**** Data for this task ****

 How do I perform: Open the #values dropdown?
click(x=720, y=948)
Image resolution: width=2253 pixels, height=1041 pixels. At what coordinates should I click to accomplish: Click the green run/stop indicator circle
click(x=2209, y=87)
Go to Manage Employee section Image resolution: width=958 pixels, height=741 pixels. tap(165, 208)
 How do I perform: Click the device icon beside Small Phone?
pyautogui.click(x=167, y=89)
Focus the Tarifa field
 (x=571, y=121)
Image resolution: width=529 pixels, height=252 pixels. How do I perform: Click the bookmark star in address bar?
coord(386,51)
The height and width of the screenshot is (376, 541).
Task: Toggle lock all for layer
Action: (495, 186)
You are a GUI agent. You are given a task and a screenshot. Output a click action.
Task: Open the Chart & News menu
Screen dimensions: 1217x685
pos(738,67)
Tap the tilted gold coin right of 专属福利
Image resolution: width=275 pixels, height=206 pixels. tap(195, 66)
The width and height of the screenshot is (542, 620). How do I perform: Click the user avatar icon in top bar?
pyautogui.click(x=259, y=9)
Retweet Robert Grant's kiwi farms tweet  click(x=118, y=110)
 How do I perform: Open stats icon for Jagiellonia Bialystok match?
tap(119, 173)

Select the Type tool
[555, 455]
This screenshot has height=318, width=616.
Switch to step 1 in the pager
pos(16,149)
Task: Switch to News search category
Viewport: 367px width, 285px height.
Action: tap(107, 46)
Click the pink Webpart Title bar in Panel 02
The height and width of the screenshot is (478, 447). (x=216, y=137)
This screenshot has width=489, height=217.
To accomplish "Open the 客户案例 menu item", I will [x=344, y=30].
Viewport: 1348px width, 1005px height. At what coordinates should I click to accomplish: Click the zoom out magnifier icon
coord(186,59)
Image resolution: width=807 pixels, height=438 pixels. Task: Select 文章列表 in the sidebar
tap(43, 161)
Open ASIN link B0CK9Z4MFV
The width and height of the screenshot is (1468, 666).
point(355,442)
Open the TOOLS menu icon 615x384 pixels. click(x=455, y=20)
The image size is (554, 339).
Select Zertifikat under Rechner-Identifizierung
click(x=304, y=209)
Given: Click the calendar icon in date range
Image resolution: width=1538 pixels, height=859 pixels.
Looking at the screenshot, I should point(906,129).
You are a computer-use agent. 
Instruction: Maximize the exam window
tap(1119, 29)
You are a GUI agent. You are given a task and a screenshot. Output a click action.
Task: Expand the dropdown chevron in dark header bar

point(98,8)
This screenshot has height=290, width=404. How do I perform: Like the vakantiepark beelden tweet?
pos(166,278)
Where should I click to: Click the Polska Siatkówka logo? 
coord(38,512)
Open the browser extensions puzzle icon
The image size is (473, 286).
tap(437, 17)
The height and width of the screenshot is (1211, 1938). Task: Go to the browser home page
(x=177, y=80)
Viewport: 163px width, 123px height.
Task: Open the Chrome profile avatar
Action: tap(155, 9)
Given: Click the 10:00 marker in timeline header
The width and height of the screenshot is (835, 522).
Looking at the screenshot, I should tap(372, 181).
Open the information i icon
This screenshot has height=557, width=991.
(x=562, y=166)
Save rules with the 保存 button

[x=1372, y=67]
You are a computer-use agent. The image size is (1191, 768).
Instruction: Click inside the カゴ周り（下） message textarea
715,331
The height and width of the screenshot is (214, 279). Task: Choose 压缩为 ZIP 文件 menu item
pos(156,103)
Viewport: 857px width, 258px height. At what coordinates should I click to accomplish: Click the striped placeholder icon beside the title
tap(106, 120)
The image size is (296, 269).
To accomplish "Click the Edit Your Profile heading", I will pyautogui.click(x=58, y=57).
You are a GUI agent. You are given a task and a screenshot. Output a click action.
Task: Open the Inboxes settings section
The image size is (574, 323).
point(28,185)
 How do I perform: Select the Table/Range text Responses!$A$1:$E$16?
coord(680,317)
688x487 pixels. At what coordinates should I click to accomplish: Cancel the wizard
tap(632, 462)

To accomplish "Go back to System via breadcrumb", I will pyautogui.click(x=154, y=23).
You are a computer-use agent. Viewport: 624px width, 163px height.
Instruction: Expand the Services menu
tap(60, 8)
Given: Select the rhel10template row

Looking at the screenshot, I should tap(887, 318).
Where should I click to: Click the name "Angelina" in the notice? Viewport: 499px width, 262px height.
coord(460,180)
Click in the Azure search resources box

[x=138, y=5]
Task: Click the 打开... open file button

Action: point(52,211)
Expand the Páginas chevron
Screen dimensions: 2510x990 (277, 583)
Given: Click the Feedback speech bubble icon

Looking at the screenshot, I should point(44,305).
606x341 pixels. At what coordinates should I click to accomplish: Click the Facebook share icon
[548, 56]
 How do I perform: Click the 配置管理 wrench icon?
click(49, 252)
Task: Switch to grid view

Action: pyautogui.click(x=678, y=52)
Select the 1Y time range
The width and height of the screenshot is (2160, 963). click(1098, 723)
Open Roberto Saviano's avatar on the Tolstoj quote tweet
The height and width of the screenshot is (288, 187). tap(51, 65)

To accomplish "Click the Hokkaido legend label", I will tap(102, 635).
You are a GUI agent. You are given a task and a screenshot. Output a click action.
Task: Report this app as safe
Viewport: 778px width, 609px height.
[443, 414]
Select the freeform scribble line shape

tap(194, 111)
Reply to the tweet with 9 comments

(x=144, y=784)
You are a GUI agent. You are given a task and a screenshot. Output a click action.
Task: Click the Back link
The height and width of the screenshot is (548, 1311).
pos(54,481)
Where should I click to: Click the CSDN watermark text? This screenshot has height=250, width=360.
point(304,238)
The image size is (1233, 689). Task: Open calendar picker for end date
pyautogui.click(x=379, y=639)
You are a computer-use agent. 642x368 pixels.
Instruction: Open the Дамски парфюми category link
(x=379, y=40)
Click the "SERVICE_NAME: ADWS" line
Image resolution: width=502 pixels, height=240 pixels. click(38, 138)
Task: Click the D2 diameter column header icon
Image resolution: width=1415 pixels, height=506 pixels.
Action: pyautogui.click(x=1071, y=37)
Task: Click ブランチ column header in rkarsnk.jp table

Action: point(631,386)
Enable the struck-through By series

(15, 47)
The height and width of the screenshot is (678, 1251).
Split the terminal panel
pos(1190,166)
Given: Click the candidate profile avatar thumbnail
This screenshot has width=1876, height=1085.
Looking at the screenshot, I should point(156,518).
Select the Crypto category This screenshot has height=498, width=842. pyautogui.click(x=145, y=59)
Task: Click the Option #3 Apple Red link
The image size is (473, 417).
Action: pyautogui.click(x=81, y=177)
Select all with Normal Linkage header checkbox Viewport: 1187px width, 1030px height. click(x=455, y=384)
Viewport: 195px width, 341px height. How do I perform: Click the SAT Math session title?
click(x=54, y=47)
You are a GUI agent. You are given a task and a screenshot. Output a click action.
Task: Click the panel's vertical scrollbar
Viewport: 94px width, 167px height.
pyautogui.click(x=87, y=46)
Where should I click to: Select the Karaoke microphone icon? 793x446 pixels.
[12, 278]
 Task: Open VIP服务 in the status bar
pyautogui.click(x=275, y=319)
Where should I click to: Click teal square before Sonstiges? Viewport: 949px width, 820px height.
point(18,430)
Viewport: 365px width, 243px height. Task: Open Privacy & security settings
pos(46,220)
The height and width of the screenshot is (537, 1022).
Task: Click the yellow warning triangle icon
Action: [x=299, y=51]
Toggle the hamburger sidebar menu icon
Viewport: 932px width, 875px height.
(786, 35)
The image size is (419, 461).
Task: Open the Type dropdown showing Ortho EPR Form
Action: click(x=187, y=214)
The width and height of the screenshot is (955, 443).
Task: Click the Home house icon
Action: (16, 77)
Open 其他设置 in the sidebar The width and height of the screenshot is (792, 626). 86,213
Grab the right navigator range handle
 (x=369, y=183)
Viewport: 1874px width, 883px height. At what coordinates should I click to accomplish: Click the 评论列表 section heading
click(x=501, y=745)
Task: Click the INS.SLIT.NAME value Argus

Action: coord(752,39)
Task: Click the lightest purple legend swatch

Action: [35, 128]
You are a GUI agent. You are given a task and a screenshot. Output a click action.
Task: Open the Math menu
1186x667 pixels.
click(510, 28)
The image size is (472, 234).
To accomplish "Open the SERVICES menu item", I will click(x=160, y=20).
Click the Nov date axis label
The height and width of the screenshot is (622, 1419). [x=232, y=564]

****

» **Requirement**: Return the entries above verbatim, from the line with "Select the Type tool" to the line with "will [x=344, y=30].", including both of those lines.

» **Written solution**:
Select the Type tool
[555, 455]
This screenshot has height=318, width=616.
Switch to step 1 in the pager
pos(16,149)
Task: Switch to News search category
Viewport: 367px width, 285px height.
Action: tap(107, 46)
Click the pink Webpart Title bar in Panel 02
The height and width of the screenshot is (478, 447). (x=216, y=137)
This screenshot has width=489, height=217.
To accomplish "Open the 客户案例 menu item", I will [x=344, y=30].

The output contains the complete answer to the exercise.